◆ **EXERCISE GOAL**:
The records below are to be retyped in full, without any alteration.

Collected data
+ + + +
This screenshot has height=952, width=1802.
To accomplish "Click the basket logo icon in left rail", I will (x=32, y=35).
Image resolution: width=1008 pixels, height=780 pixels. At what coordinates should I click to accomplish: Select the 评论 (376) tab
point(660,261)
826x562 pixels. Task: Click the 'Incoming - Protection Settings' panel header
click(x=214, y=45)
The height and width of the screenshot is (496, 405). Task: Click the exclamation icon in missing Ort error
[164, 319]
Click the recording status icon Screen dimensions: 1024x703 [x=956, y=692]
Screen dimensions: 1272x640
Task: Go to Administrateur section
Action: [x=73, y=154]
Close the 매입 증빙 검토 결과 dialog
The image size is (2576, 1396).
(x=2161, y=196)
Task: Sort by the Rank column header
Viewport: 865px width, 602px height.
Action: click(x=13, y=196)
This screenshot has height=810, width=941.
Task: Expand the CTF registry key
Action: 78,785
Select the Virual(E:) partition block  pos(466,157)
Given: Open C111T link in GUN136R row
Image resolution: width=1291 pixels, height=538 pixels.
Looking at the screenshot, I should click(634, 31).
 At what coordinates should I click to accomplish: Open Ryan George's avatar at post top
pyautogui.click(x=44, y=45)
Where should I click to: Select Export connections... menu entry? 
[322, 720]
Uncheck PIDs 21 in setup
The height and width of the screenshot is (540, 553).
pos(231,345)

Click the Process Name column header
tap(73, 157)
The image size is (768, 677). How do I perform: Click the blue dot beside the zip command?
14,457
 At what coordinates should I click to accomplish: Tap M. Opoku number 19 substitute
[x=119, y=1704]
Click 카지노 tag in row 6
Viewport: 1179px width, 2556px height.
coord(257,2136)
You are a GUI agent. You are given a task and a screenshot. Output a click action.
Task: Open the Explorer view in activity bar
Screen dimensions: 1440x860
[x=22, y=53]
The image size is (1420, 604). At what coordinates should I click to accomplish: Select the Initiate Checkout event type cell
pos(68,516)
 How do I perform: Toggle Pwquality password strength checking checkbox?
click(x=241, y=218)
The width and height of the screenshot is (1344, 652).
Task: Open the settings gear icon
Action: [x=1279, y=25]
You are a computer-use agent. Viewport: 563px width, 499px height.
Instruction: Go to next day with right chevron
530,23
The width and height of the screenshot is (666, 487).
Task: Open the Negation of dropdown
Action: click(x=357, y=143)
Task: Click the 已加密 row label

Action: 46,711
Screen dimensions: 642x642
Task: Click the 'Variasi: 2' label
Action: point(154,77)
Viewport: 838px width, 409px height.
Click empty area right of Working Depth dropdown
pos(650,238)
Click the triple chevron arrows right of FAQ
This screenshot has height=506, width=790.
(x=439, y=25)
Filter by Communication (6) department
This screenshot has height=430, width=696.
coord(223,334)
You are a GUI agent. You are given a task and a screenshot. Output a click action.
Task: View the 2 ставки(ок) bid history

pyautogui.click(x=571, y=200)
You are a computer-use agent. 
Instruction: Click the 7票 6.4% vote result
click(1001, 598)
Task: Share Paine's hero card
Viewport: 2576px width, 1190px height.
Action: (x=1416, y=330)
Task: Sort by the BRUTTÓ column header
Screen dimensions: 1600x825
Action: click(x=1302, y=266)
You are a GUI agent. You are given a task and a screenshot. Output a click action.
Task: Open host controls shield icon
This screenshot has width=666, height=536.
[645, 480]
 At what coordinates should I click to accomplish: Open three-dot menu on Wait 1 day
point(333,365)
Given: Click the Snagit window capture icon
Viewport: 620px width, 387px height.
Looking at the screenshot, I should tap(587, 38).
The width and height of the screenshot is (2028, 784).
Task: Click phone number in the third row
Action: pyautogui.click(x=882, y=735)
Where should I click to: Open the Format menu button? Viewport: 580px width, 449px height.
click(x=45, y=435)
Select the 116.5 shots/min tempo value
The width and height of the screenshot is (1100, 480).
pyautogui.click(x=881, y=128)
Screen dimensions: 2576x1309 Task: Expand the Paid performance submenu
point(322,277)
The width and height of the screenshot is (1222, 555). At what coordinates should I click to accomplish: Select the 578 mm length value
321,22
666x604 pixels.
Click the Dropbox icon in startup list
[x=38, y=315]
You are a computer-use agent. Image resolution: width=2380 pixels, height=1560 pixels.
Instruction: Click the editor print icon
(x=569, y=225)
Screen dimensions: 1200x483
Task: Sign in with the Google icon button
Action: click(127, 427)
+ + + +
◆ **WRITTEN REPLY**:
This screenshot has height=952, width=1802.
To accomplish "Click the basket logo icon in left rail", I will (x=32, y=35).
Image resolution: width=1008 pixels, height=780 pixels. At what coordinates should I click to accomplish: Select the 评论 (376) tab
point(660,261)
826x562 pixels. Task: Click the 'Incoming - Protection Settings' panel header
click(x=214, y=45)
The height and width of the screenshot is (496, 405). Task: Click the exclamation icon in missing Ort error
[164, 319]
Click the recording status icon Screen dimensions: 1024x703 [x=956, y=692]
Screen dimensions: 1272x640
Task: Go to Administrateur section
Action: [x=73, y=154]
Close the 매입 증빙 검토 결과 dialog
The image size is (2576, 1396).
(x=2161, y=196)
Task: Sort by the Rank column header
Viewport: 865px width, 602px height.
Action: click(x=13, y=196)
This screenshot has height=810, width=941.
Task: Expand the CTF registry key
Action: 78,785
Select the Virual(E:) partition block  pos(466,157)
Given: Open C111T link in GUN136R row
Image resolution: width=1291 pixels, height=538 pixels.
Looking at the screenshot, I should click(634, 31).
 At what coordinates should I click to accomplish: Open Ryan George's avatar at post top
pyautogui.click(x=44, y=45)
Where should I click to: Select Export connections... menu entry? 
[322, 720]
Uncheck PIDs 21 in setup
The height and width of the screenshot is (540, 553).
pos(231,345)

Click the Process Name column header
tap(73, 157)
The image size is (768, 677). How do I perform: Click the blue dot beside the zip command?
14,457
 At what coordinates should I click to accomplish: Tap M. Opoku number 19 substitute
[x=119, y=1704]
Click 카지노 tag in row 6
Viewport: 1179px width, 2556px height.
coord(257,2136)
You are a GUI agent. You are given a task and a screenshot. Output a click action.
Task: Open the Explorer view in activity bar
Screen dimensions: 1440x860
[x=22, y=53]
The image size is (1420, 604). At what coordinates should I click to accomplish: Select the Initiate Checkout event type cell
pos(68,516)
 How do I perform: Toggle Pwquality password strength checking checkbox?
click(x=241, y=218)
The width and height of the screenshot is (1344, 652).
Task: Open the settings gear icon
Action: [x=1279, y=25]
You are a computer-use agent. Viewport: 563px width, 499px height.
Instruction: Go to next day with right chevron
530,23
The width and height of the screenshot is (666, 487).
Task: Open the Negation of dropdown
Action: click(x=357, y=143)
Task: Click the 已加密 row label

Action: 46,711
Screen dimensions: 642x642
Task: Click the 'Variasi: 2' label
Action: point(154,77)
Viewport: 838px width, 409px height.
Click empty area right of Working Depth dropdown
pos(650,238)
Click the triple chevron arrows right of FAQ
This screenshot has height=506, width=790.
(x=439, y=25)
Filter by Communication (6) department
This screenshot has height=430, width=696.
coord(223,334)
You are a GUI agent. You are given a task and a screenshot. Output a click action.
Task: View the 2 ставки(ок) bid history

pyautogui.click(x=571, y=200)
You are a computer-use agent. 
Instruction: Click the 7票 6.4% vote result
click(1001, 598)
Task: Share Paine's hero card
Viewport: 2576px width, 1190px height.
Action: (x=1416, y=330)
Task: Sort by the BRUTTÓ column header
Screen dimensions: 1600x825
Action: click(x=1302, y=266)
You are a GUI agent. You are given a task and a screenshot. Output a click action.
Task: Open host controls shield icon
This screenshot has width=666, height=536.
[645, 480]
 At what coordinates should I click to accomplish: Open three-dot menu on Wait 1 day
point(333,365)
Given: Click the Snagit window capture icon
Viewport: 620px width, 387px height.
Looking at the screenshot, I should tap(587, 38).
The width and height of the screenshot is (2028, 784).
Task: Click phone number in the third row
Action: pyautogui.click(x=882, y=735)
Where should I click to: Open the Format menu button? Viewport: 580px width, 449px height.
click(x=45, y=435)
Select the 116.5 shots/min tempo value
The width and height of the screenshot is (1100, 480).
pyautogui.click(x=881, y=128)
Screen dimensions: 2576x1309 Task: Expand the Paid performance submenu
point(322,277)
The width and height of the screenshot is (1222, 555). At what coordinates should I click to accomplish: Select the 578 mm length value
321,22
666x604 pixels.
Click the Dropbox icon in startup list
[x=38, y=315]
You are a computer-use agent. Image resolution: width=2380 pixels, height=1560 pixels.
Instruction: Click the editor print icon
(x=569, y=225)
Screen dimensions: 1200x483
Task: Sign in with the Google icon button
Action: click(127, 427)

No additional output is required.